Fisco esclarece tributação de auxílio-alimentação

30/01/2019 Imprimir Enviar E-mail

Caio Taniguchi e Sandro Reis comentam o tema ao Valor Econômico

Dias depois de ter sido editada uma outra Solução de Consulta, a de nº 35, que tratava sobre a parcela do benefício que compete ao empregador, a Coordenação-Geral de Tributação (Cosit) publicou no Diário Oficial a Solução de Consulta nº 4. A norma, que tem efeito vinculante para os fiscais do país, diz que os valores que são descontados da remuneração do empregado, a título de auxílio-alimentação, devem ser incluídos no cálculo das contribuições previdenciárias. Tratam-se, então, de dois posicionamentos diferentes: um voltado ao que é pago como auxílio-alimentação pelo empregador (geralmente 80% do total) e o outro trata sobre a parcela que compete ao trabalhador (os 20% restantes).

Na Solução de Consulta nº 35, publicada na edição de sexta-feira do Diário Oficial da União, o órgão informa que o benefício pago aos empregados por meio de tíquete ou cartão não integra a base de cálculo das contribuições previdenciárias. A parcela in natura (cesta básica ou refeição fornecida pelo empregador) também não integra a base das contribuições previdenciárias. Já valores pagos em dinheiro entram no cálculo.

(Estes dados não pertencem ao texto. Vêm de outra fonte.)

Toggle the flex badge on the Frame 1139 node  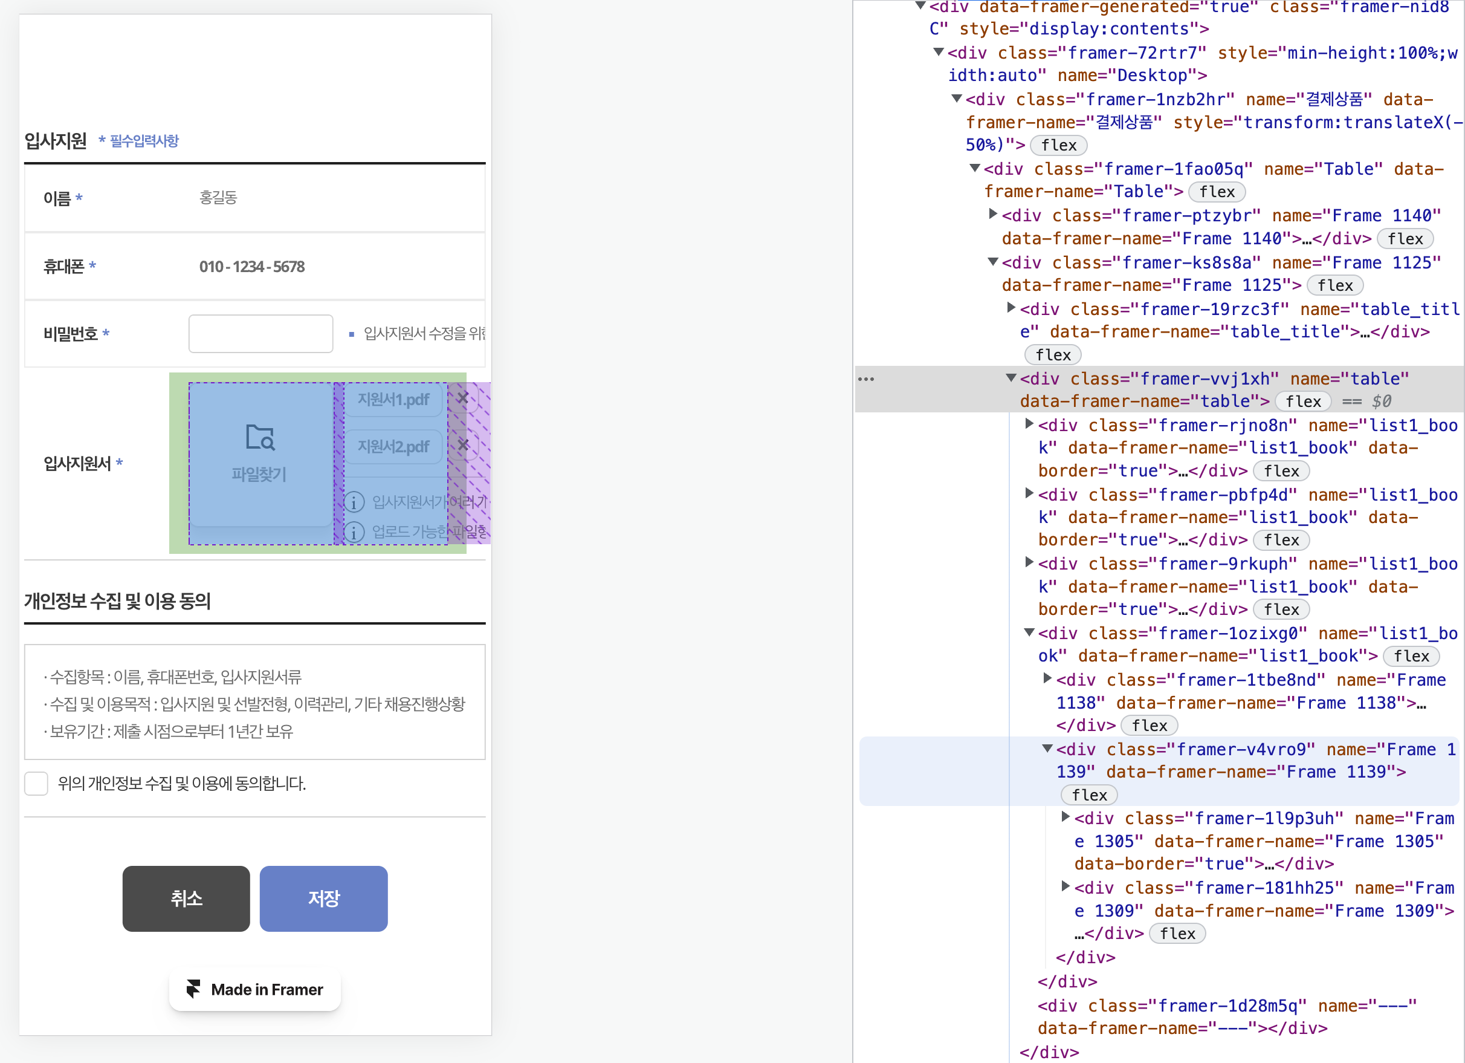(1089, 795)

Para Sandro Machado dos Reis, a tributação do benefício gera questionamentos ao Fisco há muito tempo. As primeiras discussões se relacionavam à inscrição da empresa no Programa de Alimentação ao Trabalhador (PAT). Em 2004, o STJ pacificou o entendimento de que a mera formalidade de inscrição no PAT não atribui ao benefício a natureza de remuneração. "Desde então, a tentativa do Fisco de tributar o benefício passou a estar baseada na sua forma de

concessão, sob o entendimento de que o posicionamento do STJ estaria restrito a alimentos in natura", diz.

Já na Solução de Consulta nº 4, muitas empresas entenderam que a mesma interpretação valeria também para a parcela que, no sistema da coparticipação, compete ao funcionário. Há casos de companhias que inclusive fizeram compensações com os créditos que acreditam ter direito a partir do que recolheram nos últimos cinco anos sobre a parcela descontada do funcionário. A Receita Federal deixa claro que essas compensações são indevidas. Ou seja, quem fez, deve se preparar para não tê-las homologadas e provavelmente receberá multa por ter insistido em usar créditos que, para o Fisco, não existem.

Para Caio Taniguchi, a interpretação da Receita Federal está correta. "Porque a tributação incide sobre o salário bruto e não sobre o salário líquido", pondera. Não haveria como reduzir do valor bruto tudo o que é descontado a título de coparticipação e tributar somente o resultado. Isso teria impacto inclusive nos valores que o funcionário tem a receber como aposentadoria. Ele exemplifica com uma situação em que dois profissionais são contratados para executar a mesma função e com o mesmo salário de R$ 5 mil. Um deles mora perto do trabalho, almoça em casa e tem plano de saúde privado, ou seja, abre mão dos benefícios oferecidos pela empresa. Já o outro mora longe, recebe o vale-alimentação e opta ter plano de saúde, tendo assim, acesso aos benefícios.

"No fim do mês, o que abriu mão seria tributado sobre os R$ 5 mil e o que optou por ter os benefícios seria tributado sobre um valor menor, já que teria toda a coparticipação descontada. Daqui 30 anos, quando se aposentarem, um vai ter a aposentadoria calculada com base no total e o outro somente em uma parte. Ou seja, haveria risco, no futuro, de surgirem questionamentos trabalhista e cível por conta da supressão de benefício previdenciário", completa Taniguchi.